#### [PASSAGE]
How to Get Better Data

There is an increasing understanding of the essential need for data on children in vulnerable situations, including children on the move, children in alternative care, children without parental care, and children in poverty. The call for adequate data on the number of children in these situations and the support that is or is not available to them is growing day by day, from a variety of large international organisations – such as UNICEF, Lumos, Eurochild, Hope and Homes for Children and SOS Children’s Villages – as well as from people in academia. The more people start to become interested in data on children in vulnerable situations and start looking around for them, the more obvious it is that there is a serious lack in this area.

I have addressed this issues before in blogs (among other places HERE, HERE, HERE and HERE). And the awareness of the need for this data is the reason why I have been and am involved in various projects that aim to show where data is lacking, why it is important to have them, and indicate how this situation could be improved.

An example of this is the DataCare Project, done by Eurochild and UNICEF, where I am part of the research team that mapped the data collection on children in alternative care in the 27 EU countries and the UK (you can find more information HERE). The aim of the project is both to create an overview, and to discover how it might be possible to create a demand for more and better data – by making stakeholders see the advantages of having quality data, and how gathering them could be achieved.

#### [TASKS FOR THIS EXERCISE]
1 > From the passage on getting better data, extract everything from "An example of" down to "could be achieved.".
2 > According to the passage on getting better data, who carried out the DataCare Project?
3 > Write what follows the last sentence of the passage on getting better data.

#### [RECORDS SUPPLIED]
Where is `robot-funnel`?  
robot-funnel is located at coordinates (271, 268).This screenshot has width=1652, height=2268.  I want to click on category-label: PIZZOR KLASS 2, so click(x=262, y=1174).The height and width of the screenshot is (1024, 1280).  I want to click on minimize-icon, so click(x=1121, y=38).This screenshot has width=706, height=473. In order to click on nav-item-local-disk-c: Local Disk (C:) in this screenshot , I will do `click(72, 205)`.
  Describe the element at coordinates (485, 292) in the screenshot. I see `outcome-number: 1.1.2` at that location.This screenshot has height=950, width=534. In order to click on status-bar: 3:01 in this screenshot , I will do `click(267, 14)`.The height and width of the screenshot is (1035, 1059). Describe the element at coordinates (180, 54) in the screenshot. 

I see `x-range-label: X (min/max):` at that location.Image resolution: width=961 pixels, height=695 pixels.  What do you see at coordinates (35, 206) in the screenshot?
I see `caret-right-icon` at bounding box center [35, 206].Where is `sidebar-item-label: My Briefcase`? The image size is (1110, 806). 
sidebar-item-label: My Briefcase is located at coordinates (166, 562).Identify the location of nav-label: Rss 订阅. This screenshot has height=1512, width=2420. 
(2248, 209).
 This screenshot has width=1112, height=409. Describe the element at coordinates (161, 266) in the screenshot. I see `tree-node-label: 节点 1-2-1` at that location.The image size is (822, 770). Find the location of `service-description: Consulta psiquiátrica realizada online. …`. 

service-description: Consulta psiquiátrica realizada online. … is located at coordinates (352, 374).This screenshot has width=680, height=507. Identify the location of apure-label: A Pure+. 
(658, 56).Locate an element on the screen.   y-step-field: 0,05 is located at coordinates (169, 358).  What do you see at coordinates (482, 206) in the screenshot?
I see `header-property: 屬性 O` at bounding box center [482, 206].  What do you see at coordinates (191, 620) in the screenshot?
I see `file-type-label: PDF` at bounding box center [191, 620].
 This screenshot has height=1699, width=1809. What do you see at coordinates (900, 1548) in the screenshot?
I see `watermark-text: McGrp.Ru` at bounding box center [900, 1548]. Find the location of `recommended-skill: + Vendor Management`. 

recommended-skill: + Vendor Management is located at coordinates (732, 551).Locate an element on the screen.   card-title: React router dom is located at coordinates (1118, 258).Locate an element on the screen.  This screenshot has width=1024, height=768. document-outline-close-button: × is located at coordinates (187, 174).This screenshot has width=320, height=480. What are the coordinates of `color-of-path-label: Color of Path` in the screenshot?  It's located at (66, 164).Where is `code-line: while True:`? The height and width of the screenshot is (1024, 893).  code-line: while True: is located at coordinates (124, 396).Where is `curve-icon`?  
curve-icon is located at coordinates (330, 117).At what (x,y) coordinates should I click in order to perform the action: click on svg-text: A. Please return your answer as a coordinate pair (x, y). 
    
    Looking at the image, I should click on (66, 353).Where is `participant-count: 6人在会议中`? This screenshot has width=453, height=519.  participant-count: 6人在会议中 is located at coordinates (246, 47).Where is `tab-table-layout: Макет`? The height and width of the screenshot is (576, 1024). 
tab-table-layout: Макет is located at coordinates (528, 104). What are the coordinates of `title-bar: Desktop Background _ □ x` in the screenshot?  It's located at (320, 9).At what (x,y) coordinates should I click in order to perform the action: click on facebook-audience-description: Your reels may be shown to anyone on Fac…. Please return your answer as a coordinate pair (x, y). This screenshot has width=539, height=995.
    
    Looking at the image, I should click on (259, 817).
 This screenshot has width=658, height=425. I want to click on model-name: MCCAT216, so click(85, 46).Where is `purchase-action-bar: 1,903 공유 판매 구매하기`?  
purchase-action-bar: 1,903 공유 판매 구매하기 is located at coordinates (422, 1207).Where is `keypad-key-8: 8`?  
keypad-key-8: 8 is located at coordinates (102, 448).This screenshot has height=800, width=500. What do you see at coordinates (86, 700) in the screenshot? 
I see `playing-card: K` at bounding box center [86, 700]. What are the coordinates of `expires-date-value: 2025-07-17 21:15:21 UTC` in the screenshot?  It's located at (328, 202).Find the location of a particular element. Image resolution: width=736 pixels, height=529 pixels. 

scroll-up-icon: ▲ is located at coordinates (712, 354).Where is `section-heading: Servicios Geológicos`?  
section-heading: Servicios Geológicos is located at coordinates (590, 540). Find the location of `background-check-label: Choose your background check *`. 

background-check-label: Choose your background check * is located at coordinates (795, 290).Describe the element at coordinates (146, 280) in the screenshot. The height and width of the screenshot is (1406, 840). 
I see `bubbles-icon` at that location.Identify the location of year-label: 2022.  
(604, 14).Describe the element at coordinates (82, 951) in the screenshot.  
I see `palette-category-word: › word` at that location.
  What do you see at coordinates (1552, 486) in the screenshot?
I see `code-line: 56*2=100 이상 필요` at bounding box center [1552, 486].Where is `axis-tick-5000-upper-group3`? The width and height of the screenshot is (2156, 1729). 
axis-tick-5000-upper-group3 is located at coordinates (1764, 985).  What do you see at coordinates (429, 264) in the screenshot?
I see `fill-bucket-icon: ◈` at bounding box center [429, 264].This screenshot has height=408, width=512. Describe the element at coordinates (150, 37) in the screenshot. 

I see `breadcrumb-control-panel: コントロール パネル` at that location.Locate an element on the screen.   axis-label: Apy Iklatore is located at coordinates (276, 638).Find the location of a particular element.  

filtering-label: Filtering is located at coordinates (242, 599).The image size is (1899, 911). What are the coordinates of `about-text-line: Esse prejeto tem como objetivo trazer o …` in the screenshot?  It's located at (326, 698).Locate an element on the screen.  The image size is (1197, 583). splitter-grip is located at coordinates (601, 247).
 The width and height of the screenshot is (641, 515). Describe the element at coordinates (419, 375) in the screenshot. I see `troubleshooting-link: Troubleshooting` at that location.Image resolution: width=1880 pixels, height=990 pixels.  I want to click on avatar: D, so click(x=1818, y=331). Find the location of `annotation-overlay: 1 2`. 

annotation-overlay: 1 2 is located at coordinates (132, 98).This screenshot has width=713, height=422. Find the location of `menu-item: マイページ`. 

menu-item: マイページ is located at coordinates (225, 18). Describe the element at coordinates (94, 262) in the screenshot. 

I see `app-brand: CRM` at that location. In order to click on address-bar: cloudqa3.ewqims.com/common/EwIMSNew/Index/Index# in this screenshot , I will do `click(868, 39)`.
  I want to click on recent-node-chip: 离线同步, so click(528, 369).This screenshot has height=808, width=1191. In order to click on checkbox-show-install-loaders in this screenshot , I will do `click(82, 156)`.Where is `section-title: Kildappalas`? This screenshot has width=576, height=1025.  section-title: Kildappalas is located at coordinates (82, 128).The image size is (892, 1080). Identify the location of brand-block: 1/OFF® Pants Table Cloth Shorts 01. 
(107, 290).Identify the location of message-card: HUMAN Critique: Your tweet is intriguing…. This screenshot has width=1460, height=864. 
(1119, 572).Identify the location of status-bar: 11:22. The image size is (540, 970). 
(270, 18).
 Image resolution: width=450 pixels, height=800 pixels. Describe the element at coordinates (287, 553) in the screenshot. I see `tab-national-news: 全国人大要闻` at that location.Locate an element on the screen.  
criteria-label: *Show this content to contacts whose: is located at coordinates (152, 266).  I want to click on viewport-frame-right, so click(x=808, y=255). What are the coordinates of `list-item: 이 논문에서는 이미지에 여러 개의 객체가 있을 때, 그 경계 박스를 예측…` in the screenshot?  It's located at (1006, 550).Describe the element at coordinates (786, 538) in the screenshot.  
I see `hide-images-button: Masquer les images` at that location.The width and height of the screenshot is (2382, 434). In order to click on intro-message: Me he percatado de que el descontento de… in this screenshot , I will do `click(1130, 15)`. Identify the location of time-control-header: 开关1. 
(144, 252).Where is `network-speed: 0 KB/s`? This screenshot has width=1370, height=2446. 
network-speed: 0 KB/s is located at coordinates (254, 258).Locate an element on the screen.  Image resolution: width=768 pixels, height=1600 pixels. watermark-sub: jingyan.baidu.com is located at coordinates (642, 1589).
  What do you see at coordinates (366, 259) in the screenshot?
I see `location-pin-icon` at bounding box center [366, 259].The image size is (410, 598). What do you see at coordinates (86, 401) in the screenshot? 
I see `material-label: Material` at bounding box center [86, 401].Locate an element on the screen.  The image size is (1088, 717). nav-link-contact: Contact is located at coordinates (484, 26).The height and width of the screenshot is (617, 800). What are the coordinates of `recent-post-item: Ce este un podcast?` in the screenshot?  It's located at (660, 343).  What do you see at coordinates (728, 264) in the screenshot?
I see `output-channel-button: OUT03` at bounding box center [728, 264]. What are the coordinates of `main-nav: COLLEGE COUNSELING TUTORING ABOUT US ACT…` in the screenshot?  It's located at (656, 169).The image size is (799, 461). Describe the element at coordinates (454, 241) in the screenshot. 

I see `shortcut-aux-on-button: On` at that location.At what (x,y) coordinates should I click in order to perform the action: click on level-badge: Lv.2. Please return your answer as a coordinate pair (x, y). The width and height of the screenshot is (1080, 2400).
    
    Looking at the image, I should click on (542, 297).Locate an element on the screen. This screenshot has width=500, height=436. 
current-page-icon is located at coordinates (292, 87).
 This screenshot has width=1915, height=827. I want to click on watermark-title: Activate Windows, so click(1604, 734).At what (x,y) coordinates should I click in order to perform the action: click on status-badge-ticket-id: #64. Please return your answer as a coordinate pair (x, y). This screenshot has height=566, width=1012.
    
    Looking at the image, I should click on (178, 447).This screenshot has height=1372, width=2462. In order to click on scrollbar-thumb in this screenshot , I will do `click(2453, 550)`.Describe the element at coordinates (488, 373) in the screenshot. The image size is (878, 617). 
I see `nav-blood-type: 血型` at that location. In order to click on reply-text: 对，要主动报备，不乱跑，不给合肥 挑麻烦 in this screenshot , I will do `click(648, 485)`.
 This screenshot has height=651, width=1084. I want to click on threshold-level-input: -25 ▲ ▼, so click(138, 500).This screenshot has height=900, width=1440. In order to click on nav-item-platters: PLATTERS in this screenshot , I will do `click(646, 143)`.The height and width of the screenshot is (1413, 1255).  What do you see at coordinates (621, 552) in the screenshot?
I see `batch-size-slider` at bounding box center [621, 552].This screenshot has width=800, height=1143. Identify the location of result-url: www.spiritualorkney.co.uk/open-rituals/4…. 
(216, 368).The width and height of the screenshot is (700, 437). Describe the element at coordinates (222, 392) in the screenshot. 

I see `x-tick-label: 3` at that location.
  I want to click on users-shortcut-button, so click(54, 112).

#### [ANSWERS GIVEN]
1 >
An example of this is the DataCare Project, done by Eurochild and UNICEF, where I am part of the research team that mapped the data collection on children in alternative care in the 27 EU countries and the UK (you can find more information HERE). The aim of the project is both to create an overview, and to discover how it might be possible to create a demand for more and better data – by making stakeholders see the advantages of having quality data, and how gathering them could be achieved.

2 > Eurochild and UNICEF

3 >
Recently, I was in a conversation with someone who works in child protection in Latin America. We were discussing the need for better data and the challenges in getting them. When I brought up the concept of trying to create a demand for better data on children in vulnerable situations, she was very interested. However, she felt that in countries with unstable governments that have little capacity for – or interest in – focusing on areas like child protection, let alone data collection on the subject, this would be a very hard sell. I agreed with her, and we also agreed that while in countries where the government takes charge of child protection the argument that better and more complete data helps more informed decision making and more cost-effective budgeting can be a strong argument to get them interested in better data collection, in countries where child protection is mostly taken care of by NGOs and/or faith-based organisations, there is likely to be much less interest in this.

However, this does not need to be a dead-end, necessarily. When most of the money comes from (foreign) donations, the government might not be particularly interested in how spending on child protection can be made more cost-effective, but large donors might. A lot of progress has already been made in persuading large international donors, like the EU and USAID to stop giving money for institutional care. A similar advocacy approach might also be able to create a demand for adequate data with these donors. This could help lead to better data for example by having providing aid money come with the condition of receiving data that will allow monitoring of how it is used, or what the outcomes are. Or major organisations may be persuaded to start collecting their own data or to commission data collection on their behalf, which would benefit the country the data are collected in.

It is not a straightforward problem and there are no simple answers. However, without data, it is impossible to know just how many children are in vulnerable situations and what kind of help they need to possibly come out of those vulnerable situations. As long as there are no data, policy-makers can close their eyes to the problems, because there is no data to indicate they exist. It is imperative to have data, and so we must keep looking for ways to increase the chances of data being collected and actually used for policy decisions.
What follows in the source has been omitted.